SET PROBLEM>
Return every one of the records below verbatim, leaving out the pictures.

EXERCISE INPUTS>
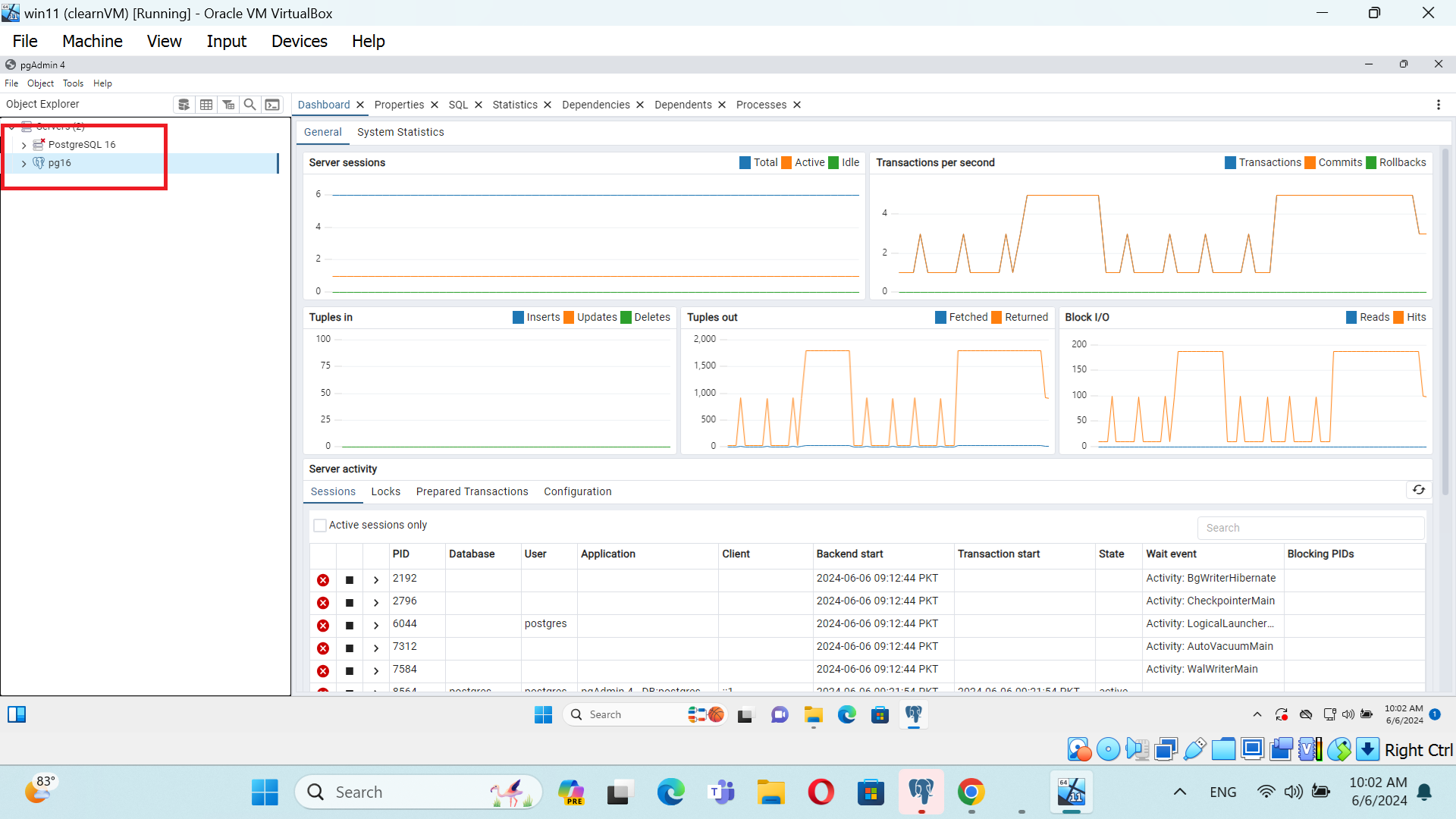Switch to the System Statistics tab
1456x819 pixels.
click(x=400, y=132)
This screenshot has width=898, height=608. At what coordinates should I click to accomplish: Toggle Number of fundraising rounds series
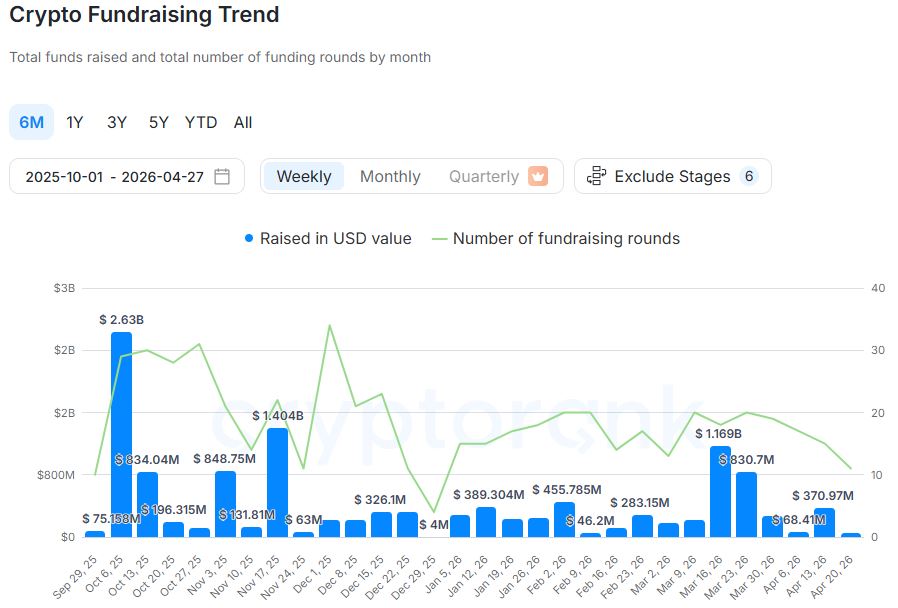[x=566, y=239]
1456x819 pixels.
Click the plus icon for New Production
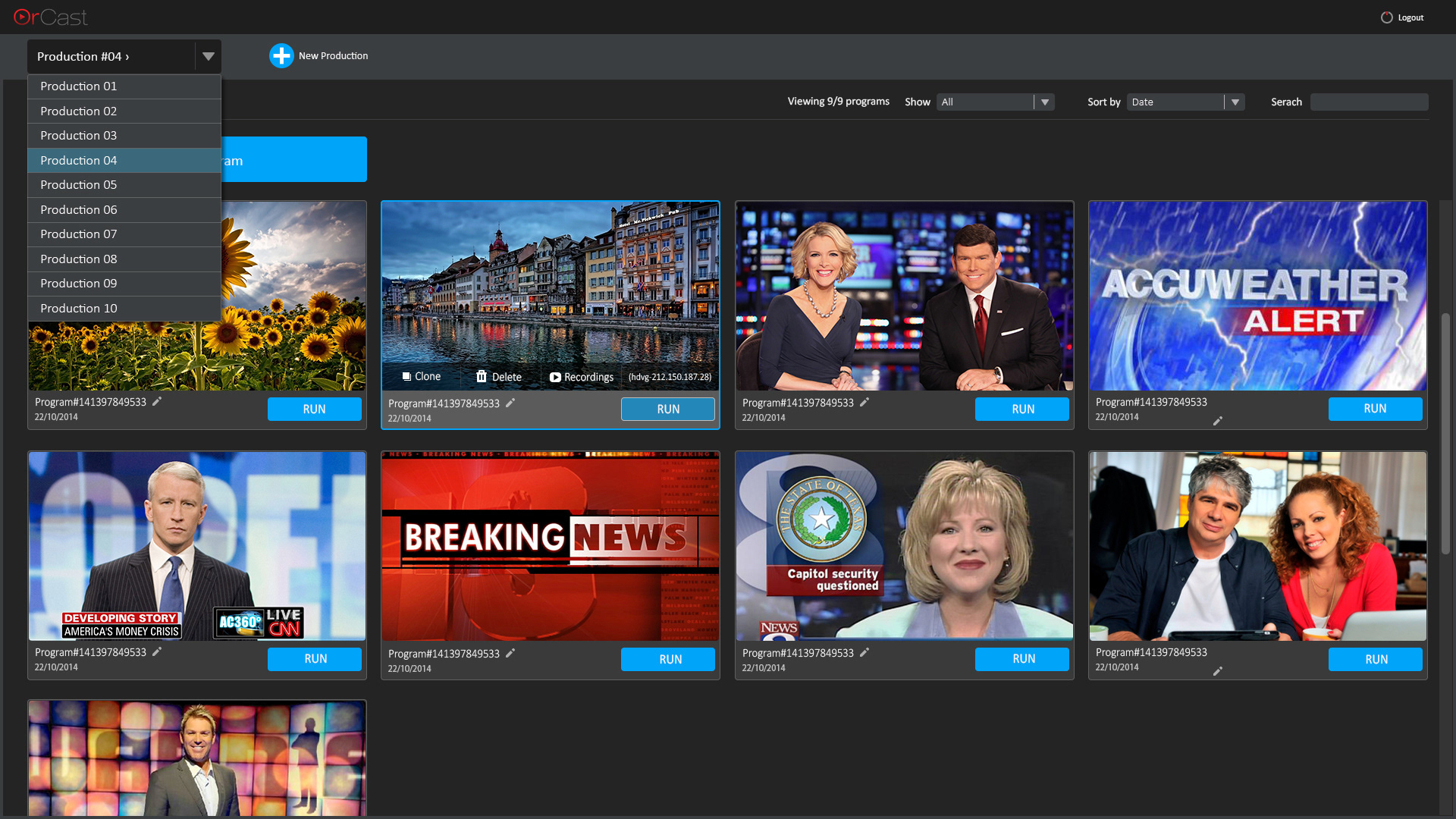click(x=281, y=55)
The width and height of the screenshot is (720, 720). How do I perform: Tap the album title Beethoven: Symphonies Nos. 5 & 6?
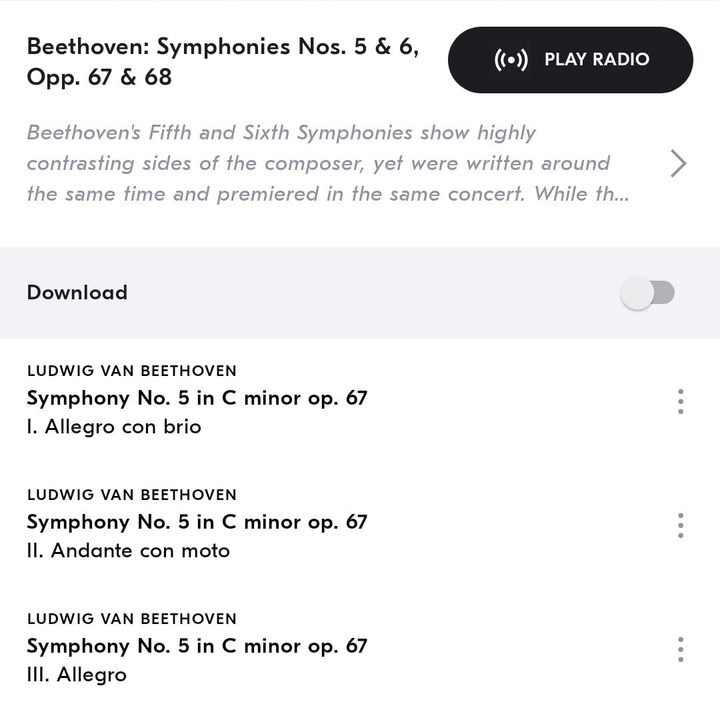click(222, 61)
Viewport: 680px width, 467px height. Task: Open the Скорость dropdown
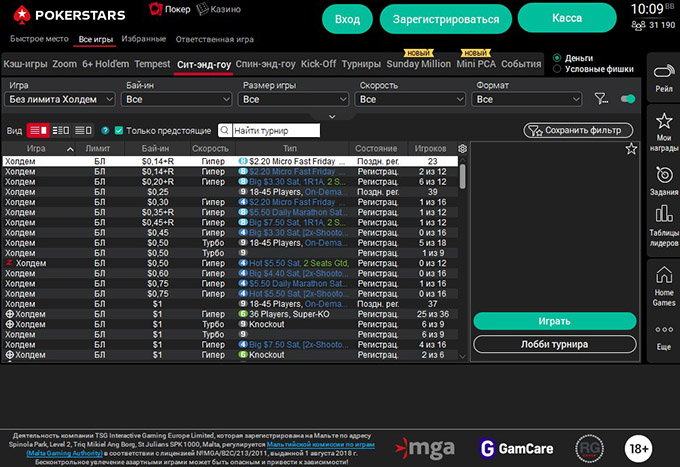[x=411, y=99]
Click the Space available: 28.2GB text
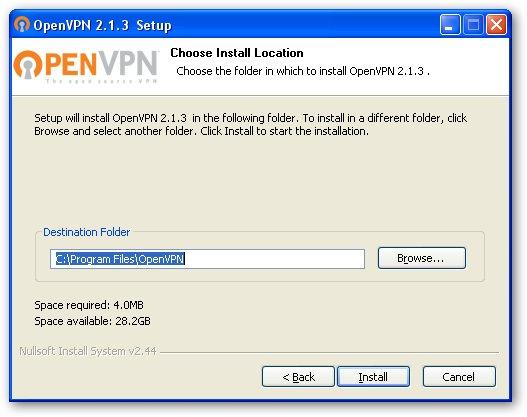This screenshot has height=417, width=527. [92, 321]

THE RESPONSE>
Switch to the System Statistics tab
1456x819 pixels.
click(x=400, y=132)
This screenshot has width=898, height=608. At what coordinates should I click to accomplish: Toggle Number of fundraising rounds series
[x=566, y=239]
1456x819 pixels.
Click the plus icon for New Production
click(x=281, y=55)
The width and height of the screenshot is (720, 720). How do I perform: Tap the album title Beethoven: Symphonies Nos. 5 & 6?
click(222, 61)
Viewport: 680px width, 467px height. Task: Open the Скорость dropdown
[x=411, y=99]
Click the Space available: 28.2GB text
This screenshot has height=417, width=527. [92, 321]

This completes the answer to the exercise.